固有名詞以外は表外漢字を一切用いない。「嘘」は常用漢字ではないから、「うそ」と仮名で書く。「嘘言症」は「虚言症」と書き換える。
常用漢字であっても、常用漢字音訓表にない使い方はしない。「描く」は必ず「えがく」とよむ。「かく」とよむなら「書く」に限る。「想う」や「経つ」などもってのほかだ。
その後、徐々に考えが変わって、今では平気で表外漢字や表外音訓を用いるようになった。「絶讃」や「短篇」など当たり前。最近は「障碍」も使うようになった。「てもと」を「手許」と書くのに何の抵抗もない。
だが、いったん常用漢字の制約を取っ払ってしまうと、いろいろと迷うことも多い。特に漢字訓読みの使い分けが厄介だ。
もともと漢字には音しかなくて、訓は日本人が勝手に後から加えたものだ。やまとことばの語彙と漢字本来の意味とは一対一で対応してはいない。どちらかといえばやまとことばは大雑把なので、同じことばでも場面によって使い分けることになる。
たとえば、「ゆるす」という言葉がある。常用漢字音訓表で認められているのは「許す」だけだが、そのほかに「赦す」もよく使われている。辞書によれば「聴す」という表記もあるようだ。
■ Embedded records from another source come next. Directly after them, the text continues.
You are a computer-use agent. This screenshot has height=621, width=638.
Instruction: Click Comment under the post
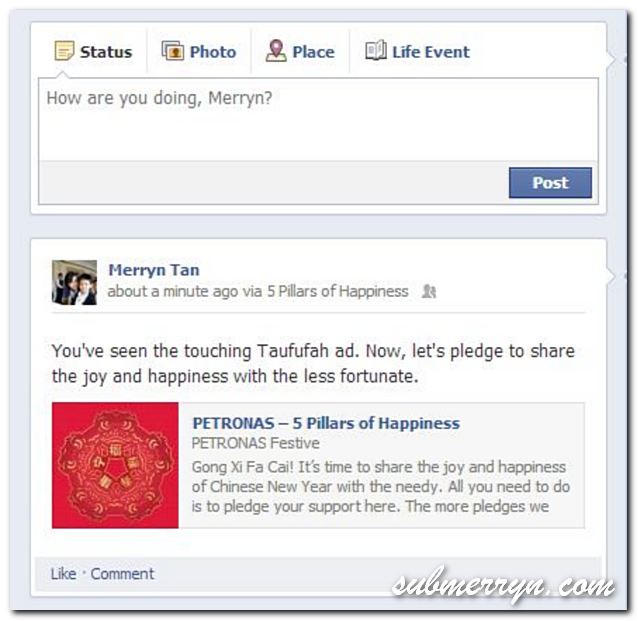122,574
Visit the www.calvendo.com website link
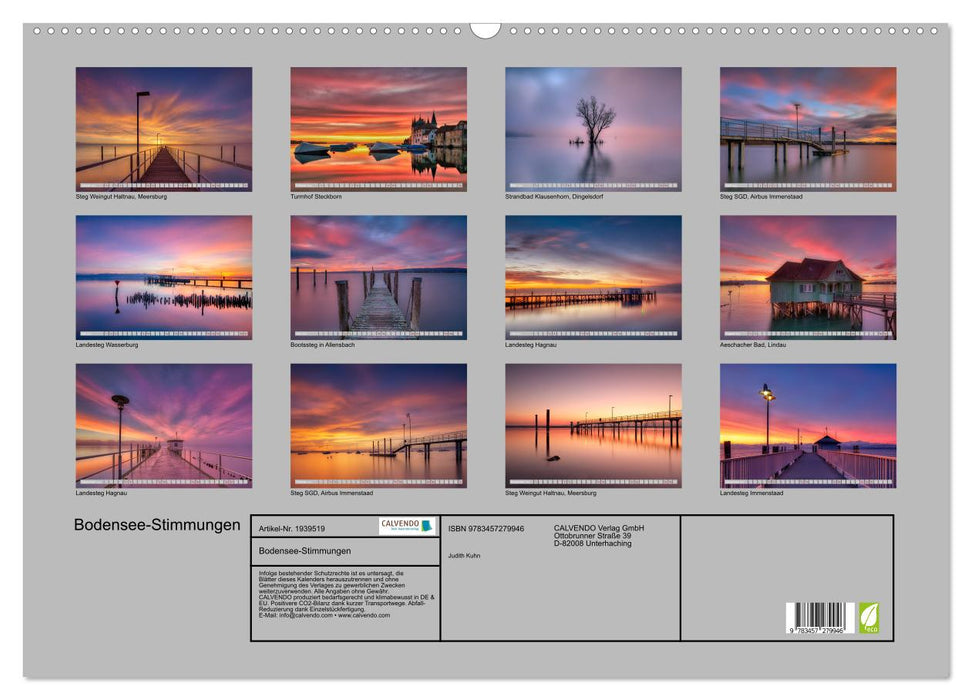971x700 pixels. coord(365,617)
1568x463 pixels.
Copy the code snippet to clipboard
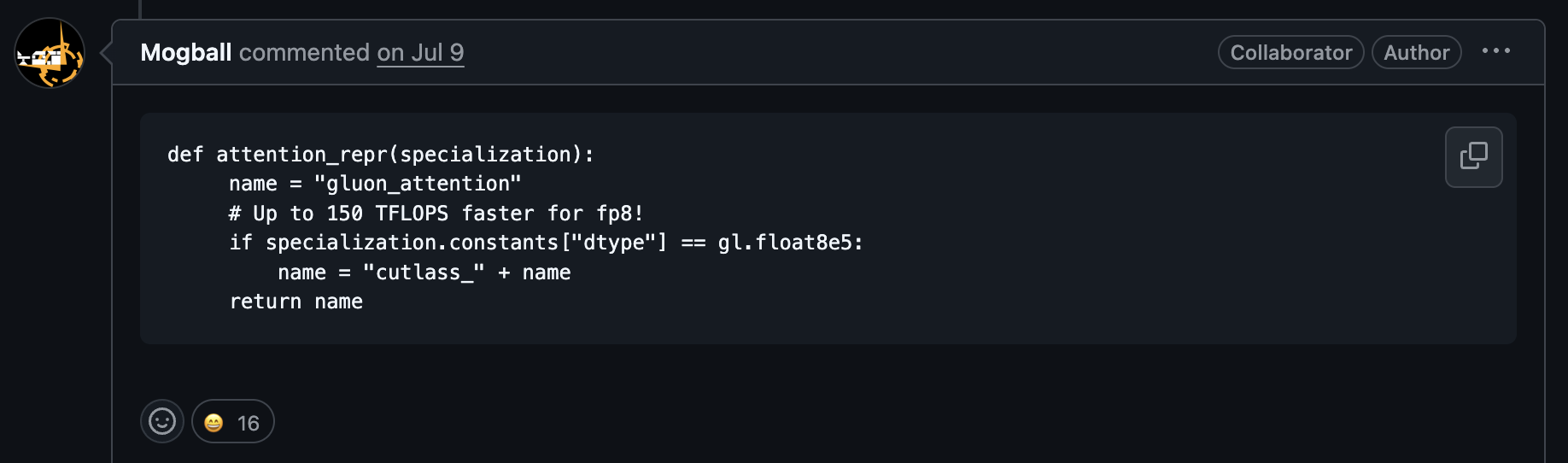pyautogui.click(x=1473, y=157)
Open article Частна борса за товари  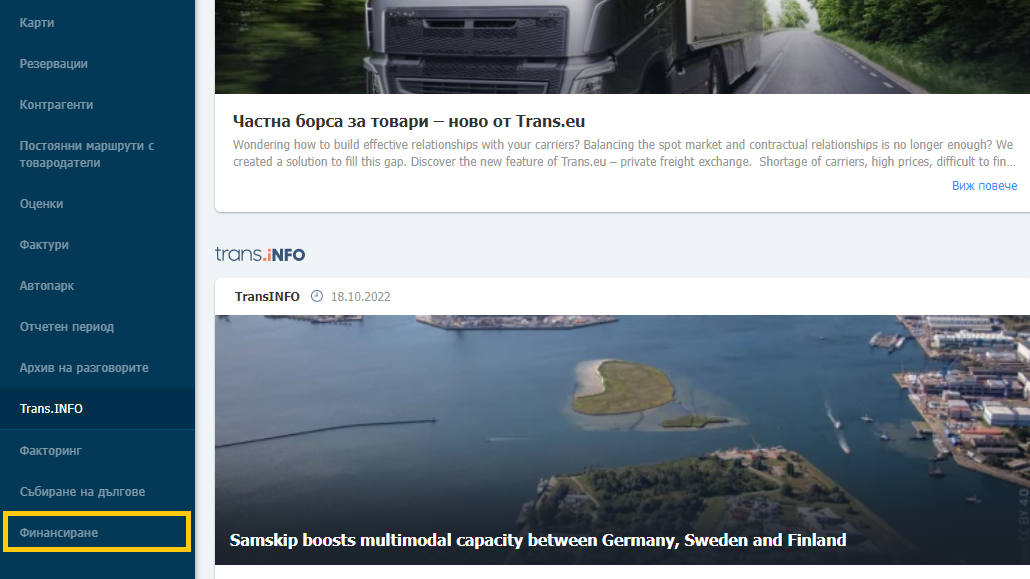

「聴す」は主に漢文を読み下すときの訓らしいので除外するにしても、「許す」と「赦す」の使い分けは難しい。
今のところいちおう次のような基準で運用しているのだが……。

  • 禁止されている行為をこれから実行することをゆるす場合には「許す」
  • 禁止されている行為をすでに実行した罪をゆるす場合には「赦す」

前者は「許可」、後者は「赦免」だから、というのが使い分けの理由なのだが、さて本当にこの基準が妥当なのかどうかは自分でもよくわからない。
識者の意見を聞きたい。
あ、この場合の「きく」は「聴取」とか「傾聴」という文脈だから「聴く」なのかっ?!